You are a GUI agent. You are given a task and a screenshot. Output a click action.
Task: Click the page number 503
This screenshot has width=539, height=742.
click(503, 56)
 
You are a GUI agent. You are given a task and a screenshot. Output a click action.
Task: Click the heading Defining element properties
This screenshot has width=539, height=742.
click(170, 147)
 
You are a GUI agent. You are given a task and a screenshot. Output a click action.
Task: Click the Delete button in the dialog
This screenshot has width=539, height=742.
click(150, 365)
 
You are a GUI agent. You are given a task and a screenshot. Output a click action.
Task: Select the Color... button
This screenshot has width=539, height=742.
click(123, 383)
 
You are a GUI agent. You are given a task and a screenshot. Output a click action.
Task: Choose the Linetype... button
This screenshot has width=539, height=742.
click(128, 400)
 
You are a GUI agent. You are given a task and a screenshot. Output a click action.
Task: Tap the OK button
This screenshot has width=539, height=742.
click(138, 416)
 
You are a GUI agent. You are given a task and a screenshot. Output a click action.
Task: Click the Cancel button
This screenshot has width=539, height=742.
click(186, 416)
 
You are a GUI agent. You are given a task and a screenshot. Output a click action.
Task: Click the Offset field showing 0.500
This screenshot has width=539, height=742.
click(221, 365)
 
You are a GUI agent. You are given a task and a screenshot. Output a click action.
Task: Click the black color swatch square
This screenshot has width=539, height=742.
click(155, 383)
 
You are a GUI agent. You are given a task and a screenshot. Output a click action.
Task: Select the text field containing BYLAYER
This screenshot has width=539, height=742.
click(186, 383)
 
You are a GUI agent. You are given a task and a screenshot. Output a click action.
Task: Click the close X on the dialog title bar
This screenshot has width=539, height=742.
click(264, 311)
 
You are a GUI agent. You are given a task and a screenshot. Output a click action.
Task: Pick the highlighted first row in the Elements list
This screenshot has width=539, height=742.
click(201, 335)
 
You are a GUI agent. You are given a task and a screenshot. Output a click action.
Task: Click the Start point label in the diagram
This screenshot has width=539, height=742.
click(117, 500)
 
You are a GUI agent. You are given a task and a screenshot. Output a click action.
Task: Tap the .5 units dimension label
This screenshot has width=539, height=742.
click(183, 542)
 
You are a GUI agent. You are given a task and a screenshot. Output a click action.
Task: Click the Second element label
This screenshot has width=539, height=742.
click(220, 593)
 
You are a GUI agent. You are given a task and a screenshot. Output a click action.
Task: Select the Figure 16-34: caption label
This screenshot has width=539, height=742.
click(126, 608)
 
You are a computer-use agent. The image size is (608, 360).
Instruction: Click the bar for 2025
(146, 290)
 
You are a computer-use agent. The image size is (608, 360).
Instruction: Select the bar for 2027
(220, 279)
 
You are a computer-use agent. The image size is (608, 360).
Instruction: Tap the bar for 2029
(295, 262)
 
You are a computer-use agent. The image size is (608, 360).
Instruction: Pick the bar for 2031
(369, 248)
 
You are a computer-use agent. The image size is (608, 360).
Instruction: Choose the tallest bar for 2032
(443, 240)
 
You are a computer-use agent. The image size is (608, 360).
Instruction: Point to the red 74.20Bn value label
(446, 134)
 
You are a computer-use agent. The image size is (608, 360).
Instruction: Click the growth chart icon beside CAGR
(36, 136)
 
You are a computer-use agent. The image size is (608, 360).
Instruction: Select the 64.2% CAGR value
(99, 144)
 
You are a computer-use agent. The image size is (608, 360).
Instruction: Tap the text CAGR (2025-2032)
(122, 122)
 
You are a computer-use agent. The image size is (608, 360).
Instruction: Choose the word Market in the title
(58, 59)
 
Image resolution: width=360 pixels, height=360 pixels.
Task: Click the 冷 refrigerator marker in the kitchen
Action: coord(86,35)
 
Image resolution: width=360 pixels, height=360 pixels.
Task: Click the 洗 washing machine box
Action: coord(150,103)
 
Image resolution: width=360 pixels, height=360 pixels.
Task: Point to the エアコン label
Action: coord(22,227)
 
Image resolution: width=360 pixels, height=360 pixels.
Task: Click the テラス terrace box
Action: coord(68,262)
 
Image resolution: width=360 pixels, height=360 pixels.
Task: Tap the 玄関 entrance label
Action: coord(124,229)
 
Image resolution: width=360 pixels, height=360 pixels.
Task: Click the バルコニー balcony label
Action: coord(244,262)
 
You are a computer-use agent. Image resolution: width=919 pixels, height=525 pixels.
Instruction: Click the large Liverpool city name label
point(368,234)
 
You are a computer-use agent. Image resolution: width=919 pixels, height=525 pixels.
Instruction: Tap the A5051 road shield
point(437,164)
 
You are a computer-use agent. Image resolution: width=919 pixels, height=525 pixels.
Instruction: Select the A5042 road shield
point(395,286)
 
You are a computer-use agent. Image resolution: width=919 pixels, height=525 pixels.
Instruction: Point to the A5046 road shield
◇ ◇ ◇ ◇ ◇ ◇ ◇
Give the number of lines in the records above that contain the string "label", and nothing else.

ANSWER BELOW: 9